Creer en Cristo Jesús no es simplemente repetir fórmulas del catecismo, aunque estas fórmulas sean necesarias para confesar juntos la misma fe. Creer en Jesús es, como dice San Pablo, revestirnos de Él (Gal 3,26-29). Ese vestido no es una realidad exterior que uno se quita y se pone. No es un puro barniz de apariencia. Expresa más bien la transformación interior y total de la persona. El que se ha vestido de Cristo re-presenta, hace presente a Cristo, es Cristo. Cada uno de los creyentes es Cristo, una presencia de Cristo en nuestro mundo, una prolongación de su encarnación.
En esta perspectiva, la fe cristiana abre un horizonte de novedad, no sólo para el individuo, sino también para toda la comunidad humana, en sus dimensiones sociales. En Cristo han sido abolidas todas las discriminaciones: judíos-gentiles, esclavos-libres, hombres-mujeres. Ciertamente que no se suprimen las diferencias, si no son discriminadoras sino que representan una riqueza integrable en la unidad. Todos somos uno en Cristo Jesús, sin perder nuestra identidad y originalidad. Pero esa identidad personal es relacional. Hace relación a Cristo, a los hombres y mujeres de nuestro tiempo, invitados todos ellos a revestirse de Cristo y a seguir su estilo de vida.
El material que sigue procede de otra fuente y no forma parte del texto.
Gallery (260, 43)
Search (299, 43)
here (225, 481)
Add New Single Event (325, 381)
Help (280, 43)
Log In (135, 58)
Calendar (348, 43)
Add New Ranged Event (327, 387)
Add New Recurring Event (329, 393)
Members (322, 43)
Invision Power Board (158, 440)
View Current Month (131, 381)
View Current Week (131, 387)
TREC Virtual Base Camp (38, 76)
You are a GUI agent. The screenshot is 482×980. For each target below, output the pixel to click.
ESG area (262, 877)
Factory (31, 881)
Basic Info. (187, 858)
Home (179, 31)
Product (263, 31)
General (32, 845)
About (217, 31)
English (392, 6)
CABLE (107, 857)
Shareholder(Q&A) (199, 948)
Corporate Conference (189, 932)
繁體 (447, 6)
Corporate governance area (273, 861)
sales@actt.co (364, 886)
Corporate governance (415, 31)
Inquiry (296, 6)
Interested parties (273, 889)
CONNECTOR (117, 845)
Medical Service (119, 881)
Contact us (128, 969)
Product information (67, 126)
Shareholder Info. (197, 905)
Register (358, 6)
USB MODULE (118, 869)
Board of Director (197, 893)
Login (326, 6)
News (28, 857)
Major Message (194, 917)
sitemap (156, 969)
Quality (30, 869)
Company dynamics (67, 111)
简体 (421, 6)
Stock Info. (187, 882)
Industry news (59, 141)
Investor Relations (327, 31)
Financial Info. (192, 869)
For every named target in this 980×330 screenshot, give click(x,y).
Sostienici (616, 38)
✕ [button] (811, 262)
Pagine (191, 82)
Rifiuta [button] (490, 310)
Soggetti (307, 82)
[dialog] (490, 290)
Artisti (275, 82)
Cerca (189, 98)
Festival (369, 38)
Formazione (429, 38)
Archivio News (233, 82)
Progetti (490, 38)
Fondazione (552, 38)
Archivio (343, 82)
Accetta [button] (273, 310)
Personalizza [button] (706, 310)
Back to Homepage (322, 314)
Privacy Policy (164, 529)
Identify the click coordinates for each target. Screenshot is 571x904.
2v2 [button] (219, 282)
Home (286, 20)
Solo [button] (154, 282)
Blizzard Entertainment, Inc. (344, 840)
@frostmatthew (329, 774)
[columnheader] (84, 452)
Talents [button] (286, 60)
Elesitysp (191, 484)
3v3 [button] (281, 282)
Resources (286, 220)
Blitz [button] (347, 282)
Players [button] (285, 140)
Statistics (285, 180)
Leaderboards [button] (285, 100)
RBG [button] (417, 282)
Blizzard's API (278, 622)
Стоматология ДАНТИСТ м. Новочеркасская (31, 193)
La fe en Cristo no quita nada valioso a nadie. Los apóstoles, venidos del judaísmo, estaban convencidos que aquello que ellos y sus padres habían vivido durante tantos siglos había llegado a su plenitud en el acontecimiento de Cristo Jesús. Para ellos orientar su vidas hacia Jesús no era renegar de su pasado sino salvarlo. También los diversos pueblos paganos que adhirieron a la fe cristiana experimentaron que ninguno de sus valores auténticos se perdía sino que adquiría un punto de referencia nuevo que garantizaba su realización concreta. En la eucaristía proclamamos nuestra fe en Cristo y lo seguimos en sus palabras y gestos. Tengamos el coraje de proclamar nuestra fe con palabras y obras en nuestra vida concreta.